I am facing a huge problem with real-time analysis of a PCS simulation. I want to simulate a power converter system, which can be used as a power converter. I have to do an accelerated simulation with a Battery. discharged into a resistor for example, I can simulate multiple times for a while in seconds and see the behavior of loading and unloading it, but the same did not happen when switched converters. To simulate 1h (3600s) for example, it would take a long time, so I can not see the discharge dynamics (SoC variation) of the battery, because if the simulation time is 1s what the battery sees is a current request that lasted 1 second only. How do I make this simulation "more real"?

Update (Showing my model)

Simulation Model

So my model consists in a bidirectional boost converter with a battery as a LVS. Into the subsystem "Controlador" within the "Controlador" block there are only 2 PI controllers and one PWM.

Then again describing my problem: If I just simulate the Battery pack with a controlled current source, I can simulate 21600 s (the equivalent of 6 hours) in just a few seconds in real life.

Take a look ate this simulation

12.8 V, 40 Ah, Lithium-Ion (LiFePO4) Battery Aging Model (1000 h Simulation)

SUPPLIED ENTRIES:
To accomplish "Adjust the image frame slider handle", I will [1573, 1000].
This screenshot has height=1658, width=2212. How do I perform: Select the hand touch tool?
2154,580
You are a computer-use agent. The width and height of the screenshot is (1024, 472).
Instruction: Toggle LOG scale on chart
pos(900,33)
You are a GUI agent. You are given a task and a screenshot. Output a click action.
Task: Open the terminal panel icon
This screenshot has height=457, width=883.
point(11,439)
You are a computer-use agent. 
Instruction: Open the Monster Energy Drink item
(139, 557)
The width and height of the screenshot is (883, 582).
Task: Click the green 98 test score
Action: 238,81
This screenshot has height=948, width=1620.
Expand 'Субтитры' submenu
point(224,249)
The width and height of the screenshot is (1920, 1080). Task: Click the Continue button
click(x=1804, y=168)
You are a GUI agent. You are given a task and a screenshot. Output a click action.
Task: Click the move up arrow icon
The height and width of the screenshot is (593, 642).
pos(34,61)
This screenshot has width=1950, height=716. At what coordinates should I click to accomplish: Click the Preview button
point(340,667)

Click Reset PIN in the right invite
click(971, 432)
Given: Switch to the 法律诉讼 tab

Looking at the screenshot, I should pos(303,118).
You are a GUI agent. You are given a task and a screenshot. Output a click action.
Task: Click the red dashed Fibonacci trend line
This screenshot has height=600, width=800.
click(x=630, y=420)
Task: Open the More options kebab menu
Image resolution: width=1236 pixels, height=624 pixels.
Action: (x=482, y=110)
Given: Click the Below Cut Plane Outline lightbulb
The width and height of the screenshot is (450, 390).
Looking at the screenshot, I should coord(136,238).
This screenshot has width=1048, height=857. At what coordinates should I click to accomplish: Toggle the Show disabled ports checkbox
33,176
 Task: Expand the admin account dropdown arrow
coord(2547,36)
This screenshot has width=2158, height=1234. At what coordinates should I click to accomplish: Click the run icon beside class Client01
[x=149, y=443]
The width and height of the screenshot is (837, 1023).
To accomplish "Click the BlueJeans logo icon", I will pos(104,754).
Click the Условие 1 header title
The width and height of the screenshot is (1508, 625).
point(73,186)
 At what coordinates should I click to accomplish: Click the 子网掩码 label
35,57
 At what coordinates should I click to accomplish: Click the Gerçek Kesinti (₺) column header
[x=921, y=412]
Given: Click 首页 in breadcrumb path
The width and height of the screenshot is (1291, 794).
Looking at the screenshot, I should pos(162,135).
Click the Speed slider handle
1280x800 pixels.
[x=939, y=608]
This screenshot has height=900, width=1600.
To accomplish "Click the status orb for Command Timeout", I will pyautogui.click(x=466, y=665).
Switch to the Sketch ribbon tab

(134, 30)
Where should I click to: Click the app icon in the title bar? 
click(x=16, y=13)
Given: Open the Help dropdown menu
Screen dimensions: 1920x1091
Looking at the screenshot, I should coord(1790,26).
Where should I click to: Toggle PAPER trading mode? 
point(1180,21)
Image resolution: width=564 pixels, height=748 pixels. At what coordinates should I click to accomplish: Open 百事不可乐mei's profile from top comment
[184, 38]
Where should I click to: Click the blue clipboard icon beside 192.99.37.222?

AIM:
Please reproduce the simulation post word for word, from "Update (Showing my" up to and including "and one PWM.". The records above come from a separate source and are unrelated to the simulation post.

ANSWER BELOW:
Update (Showing my model)

Simulation Model

So my model consists in a bidirectional boost converter with a battery as a LVS. Into the subsystem "Controlador" within the "Controlador" block there are only 2 PI controllers and one PWM.